Raya merasa dia menjadi pusat perhatian sekarang, membuatnya semakin menjaga sikapnya.
“Ini Mitha, adiknya Mikha.” Ibu memperkenalkan perempuan muda itu.
“Mitha?” Raya merasa familier dengan nama itu, namun dia tidak tahu apa.
“Raya?”
Raya berbalik dan menemukan Ayah Mikha tengah berjalan menuju ke arahnya. Raya menyambut Ayah dengan mencium tangan lelaki itu.
“Syukurlah kamu bisa datang. Ayah khawatir sekali karena Mikha bilang kamu sangat sibuk,” ujar Ayah.
“Ah, iya memang agak sibuk,” jawab Raya.
“Nanti kenalan dengan keluarga yang lain, ya. Semua yang di sini keluarga Mikha semua,” ujar Ayah.
“Iya.”
Tidak lama kemudian acara mulai berjalan dan Raya bisa mengambil langkah mundur dan dia pergi ke dapur untuk minum. Ternyata punya keluarga banyak tidak selamanya menyenangkan, Raya lelah tersenyum dan menyapa semua keluarga Mikha itu. Ya walaupun itu masih lebih baik daripada dia harus melihat Papa dan Mama yang selalu bertengkar.
“Kamu di sini rupanya.”
Raya menoleh ke arah pintu dapur dan menemukan Mikha berada di sana. Mikha berdiri di samping Raya, keduanya bersandar pada meja dapur yang dilapisi ubin itu. Ada keheningan beberapa saat di antara mereka.
“Terima kasih,” ucap Mikha.
Raya terdiam, dia juga harusnya berterima kasih pada Mikha karena sudah menyelamatkannya hari ini dari Mama dan Papa.
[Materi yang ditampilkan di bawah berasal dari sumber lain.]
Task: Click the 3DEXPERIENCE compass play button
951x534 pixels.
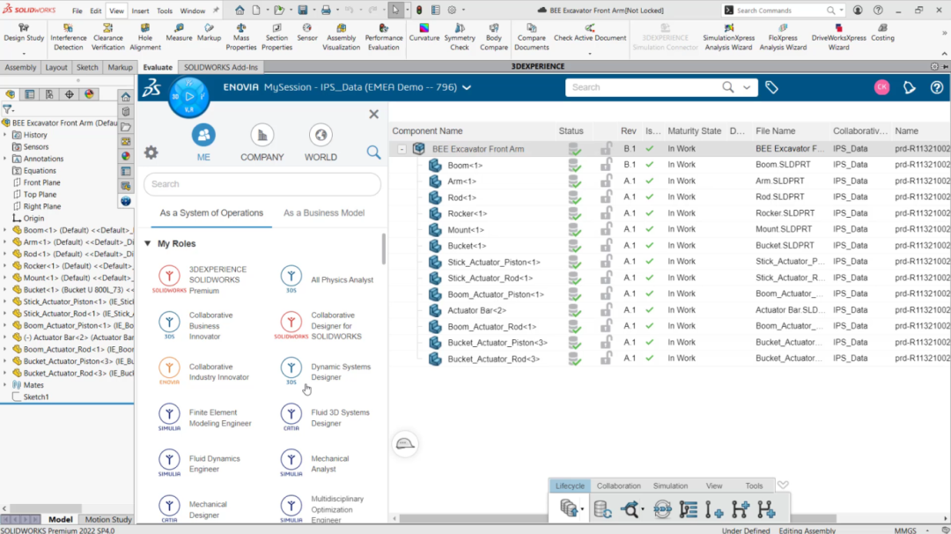Action: (x=188, y=96)
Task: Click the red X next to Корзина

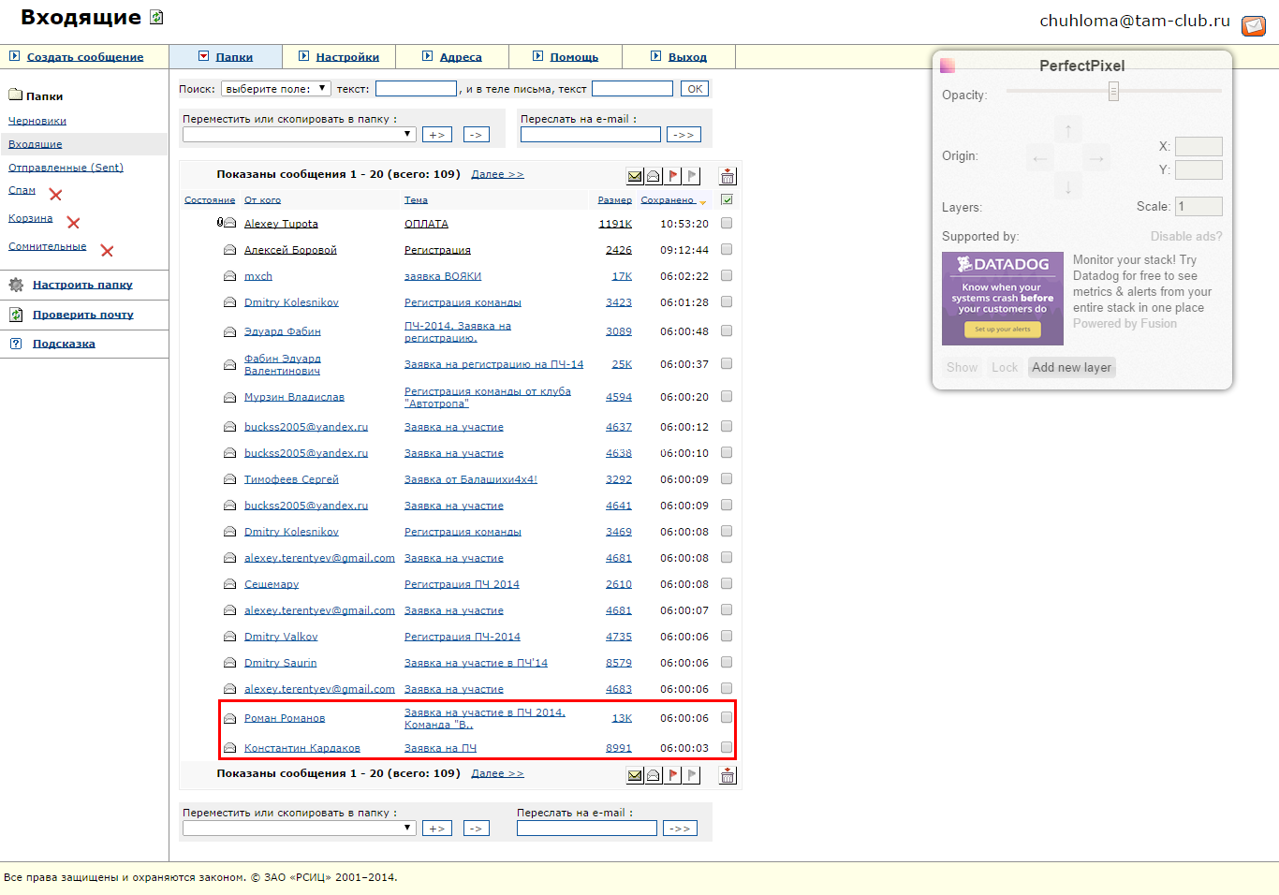Action: (x=73, y=223)
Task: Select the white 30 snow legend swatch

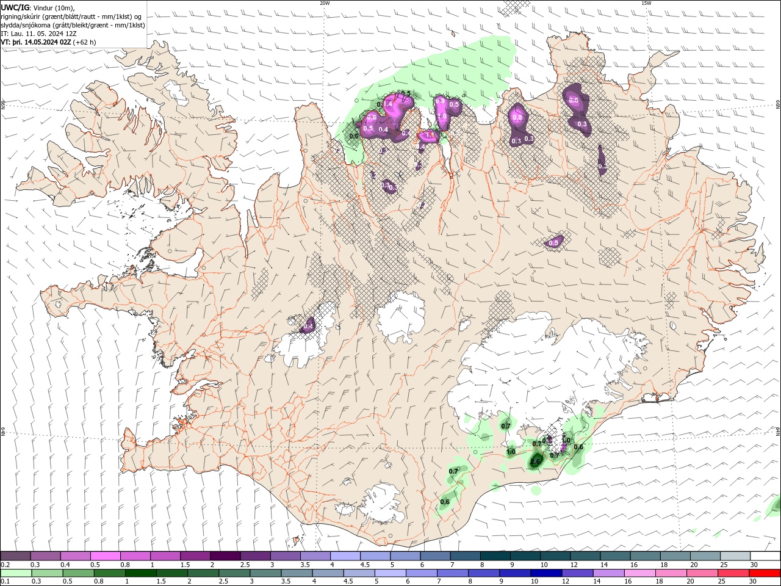Action: point(765,556)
“Maaf kalau kesannya aku memaksa kamu. Aku tidak punya pilihan,” lanjut Mikha.
Raya menatap Mikha tidak mengerti.
“Semua kesalahpahaman ini, membuat keadaan semakin runyam. Kalau kamu tidak ada, sudah pasti keluargaku akan dipermalukan lagi hari ini,” ujar Mikha lagi. Dia tampak sedih saat mengucapkannya.
“Dipermalukan bagaimana?” tanya Raya.
Mikha menatap Raya lagi, dia baru sadar dia terlalu banyak bicara. Mikha lalu menggeleng.
“Kamu sudah menuang teh, kamu harus mengisi cangkirnya kalau begitu,” ujar Raya.